[Data for the task Boundary: Start]

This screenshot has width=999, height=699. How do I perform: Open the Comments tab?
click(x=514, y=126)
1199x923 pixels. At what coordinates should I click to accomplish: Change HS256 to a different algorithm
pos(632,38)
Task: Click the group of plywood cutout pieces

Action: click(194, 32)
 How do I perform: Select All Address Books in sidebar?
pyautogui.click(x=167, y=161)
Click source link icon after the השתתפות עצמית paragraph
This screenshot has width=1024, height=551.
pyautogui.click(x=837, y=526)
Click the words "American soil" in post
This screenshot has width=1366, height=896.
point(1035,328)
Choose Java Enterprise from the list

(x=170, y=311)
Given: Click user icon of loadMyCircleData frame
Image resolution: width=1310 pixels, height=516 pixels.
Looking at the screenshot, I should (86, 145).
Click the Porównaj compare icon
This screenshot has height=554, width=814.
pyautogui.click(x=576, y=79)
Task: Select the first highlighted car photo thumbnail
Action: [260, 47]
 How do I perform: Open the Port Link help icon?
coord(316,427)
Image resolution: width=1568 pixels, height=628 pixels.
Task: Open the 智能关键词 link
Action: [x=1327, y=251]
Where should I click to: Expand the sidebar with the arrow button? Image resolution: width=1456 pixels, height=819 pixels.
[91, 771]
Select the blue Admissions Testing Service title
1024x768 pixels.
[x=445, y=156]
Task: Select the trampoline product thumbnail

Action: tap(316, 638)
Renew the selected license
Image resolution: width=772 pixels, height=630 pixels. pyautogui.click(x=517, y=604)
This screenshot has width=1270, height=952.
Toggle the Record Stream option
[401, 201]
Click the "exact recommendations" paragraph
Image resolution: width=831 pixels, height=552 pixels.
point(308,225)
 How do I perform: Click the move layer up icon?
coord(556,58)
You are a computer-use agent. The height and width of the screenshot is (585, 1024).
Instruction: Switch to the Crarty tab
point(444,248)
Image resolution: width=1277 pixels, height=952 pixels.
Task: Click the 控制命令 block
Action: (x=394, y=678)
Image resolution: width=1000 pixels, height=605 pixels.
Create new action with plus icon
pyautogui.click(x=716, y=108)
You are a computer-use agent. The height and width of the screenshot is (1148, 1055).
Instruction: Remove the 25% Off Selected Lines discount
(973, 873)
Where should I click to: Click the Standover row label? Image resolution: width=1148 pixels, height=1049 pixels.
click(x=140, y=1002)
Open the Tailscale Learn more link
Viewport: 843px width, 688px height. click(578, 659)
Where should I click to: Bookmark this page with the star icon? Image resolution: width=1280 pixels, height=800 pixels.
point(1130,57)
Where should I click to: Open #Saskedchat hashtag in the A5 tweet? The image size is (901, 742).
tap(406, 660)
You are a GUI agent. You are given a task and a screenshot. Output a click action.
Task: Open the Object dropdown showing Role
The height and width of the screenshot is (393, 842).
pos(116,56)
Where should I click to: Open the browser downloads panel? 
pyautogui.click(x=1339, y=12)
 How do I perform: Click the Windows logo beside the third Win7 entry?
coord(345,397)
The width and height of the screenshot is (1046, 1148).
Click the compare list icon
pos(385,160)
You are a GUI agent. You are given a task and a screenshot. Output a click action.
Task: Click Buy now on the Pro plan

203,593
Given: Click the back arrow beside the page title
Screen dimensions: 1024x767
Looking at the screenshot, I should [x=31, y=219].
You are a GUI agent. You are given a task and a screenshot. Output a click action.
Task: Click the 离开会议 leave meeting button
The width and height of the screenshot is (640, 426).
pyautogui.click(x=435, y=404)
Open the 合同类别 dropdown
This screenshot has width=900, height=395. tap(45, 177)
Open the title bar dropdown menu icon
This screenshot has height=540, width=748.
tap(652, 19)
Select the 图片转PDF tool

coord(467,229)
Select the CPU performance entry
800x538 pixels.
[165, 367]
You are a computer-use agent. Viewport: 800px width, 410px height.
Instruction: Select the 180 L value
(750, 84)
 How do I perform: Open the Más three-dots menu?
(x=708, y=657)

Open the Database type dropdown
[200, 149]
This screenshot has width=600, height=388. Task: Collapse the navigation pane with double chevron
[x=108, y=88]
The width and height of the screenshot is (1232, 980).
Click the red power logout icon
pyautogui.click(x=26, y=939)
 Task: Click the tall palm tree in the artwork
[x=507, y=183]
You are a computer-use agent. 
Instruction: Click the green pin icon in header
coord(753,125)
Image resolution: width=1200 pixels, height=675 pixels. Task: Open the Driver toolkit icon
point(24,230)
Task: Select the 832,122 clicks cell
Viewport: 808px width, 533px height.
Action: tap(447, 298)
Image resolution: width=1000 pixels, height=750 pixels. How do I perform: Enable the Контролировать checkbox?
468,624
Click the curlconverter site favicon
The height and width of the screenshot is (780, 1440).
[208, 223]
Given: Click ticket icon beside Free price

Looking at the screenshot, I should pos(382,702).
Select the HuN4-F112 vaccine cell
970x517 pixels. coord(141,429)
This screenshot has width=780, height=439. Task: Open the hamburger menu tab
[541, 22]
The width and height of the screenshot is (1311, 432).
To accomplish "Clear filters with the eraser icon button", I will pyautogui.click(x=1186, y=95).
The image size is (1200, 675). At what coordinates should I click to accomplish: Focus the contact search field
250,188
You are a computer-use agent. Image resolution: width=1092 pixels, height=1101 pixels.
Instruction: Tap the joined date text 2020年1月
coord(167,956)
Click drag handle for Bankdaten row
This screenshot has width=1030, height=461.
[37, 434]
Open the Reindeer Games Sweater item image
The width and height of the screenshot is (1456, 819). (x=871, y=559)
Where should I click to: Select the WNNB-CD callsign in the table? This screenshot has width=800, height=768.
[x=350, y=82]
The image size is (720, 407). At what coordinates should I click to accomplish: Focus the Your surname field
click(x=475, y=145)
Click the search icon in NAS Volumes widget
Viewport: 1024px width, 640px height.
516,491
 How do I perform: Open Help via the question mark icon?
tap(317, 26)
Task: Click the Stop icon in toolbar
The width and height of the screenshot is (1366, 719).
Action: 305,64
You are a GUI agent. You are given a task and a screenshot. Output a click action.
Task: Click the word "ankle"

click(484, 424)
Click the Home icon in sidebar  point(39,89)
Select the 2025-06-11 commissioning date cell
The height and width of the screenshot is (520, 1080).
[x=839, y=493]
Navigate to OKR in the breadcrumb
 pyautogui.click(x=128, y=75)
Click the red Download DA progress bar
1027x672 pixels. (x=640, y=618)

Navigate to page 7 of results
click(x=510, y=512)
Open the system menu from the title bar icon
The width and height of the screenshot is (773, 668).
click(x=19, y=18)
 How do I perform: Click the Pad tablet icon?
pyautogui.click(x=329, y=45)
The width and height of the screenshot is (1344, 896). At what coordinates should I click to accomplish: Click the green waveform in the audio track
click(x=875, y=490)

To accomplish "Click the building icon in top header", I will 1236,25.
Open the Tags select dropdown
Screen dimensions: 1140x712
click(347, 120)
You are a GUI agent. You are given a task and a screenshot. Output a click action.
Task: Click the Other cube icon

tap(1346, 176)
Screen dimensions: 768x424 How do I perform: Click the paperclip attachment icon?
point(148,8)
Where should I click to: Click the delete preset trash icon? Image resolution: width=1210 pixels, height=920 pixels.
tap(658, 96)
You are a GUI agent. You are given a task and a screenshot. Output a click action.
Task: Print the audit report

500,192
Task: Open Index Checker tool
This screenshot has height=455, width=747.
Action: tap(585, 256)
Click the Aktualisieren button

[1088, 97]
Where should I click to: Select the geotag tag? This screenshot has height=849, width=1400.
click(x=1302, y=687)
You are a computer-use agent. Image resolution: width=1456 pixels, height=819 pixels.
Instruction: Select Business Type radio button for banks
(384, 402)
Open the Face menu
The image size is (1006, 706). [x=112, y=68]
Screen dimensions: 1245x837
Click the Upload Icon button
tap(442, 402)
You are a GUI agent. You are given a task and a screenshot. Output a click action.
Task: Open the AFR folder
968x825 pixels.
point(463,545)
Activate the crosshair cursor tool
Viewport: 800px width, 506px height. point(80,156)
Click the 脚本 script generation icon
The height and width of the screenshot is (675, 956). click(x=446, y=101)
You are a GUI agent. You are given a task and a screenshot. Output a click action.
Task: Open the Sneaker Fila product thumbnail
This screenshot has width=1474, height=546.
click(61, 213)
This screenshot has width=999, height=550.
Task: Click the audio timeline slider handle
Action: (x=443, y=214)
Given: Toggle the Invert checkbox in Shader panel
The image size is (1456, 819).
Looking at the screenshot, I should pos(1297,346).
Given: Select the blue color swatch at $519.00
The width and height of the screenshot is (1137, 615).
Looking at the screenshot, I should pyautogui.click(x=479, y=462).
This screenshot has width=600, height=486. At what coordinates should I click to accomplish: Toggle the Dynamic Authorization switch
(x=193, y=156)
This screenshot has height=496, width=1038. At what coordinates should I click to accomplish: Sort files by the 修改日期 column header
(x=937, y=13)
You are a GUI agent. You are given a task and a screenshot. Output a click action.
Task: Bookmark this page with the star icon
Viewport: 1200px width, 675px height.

[Data for the task Boundary: End]

▶ [Your assignment]:
In the entries above, identify every line with the word "will". Copy those lines.

▶ [Written response]:
To accomplish "Clear filters with the eraser icon button", I will pyautogui.click(x=1186, y=95).
To accomplish "Click the building icon in top header", I will 1236,25.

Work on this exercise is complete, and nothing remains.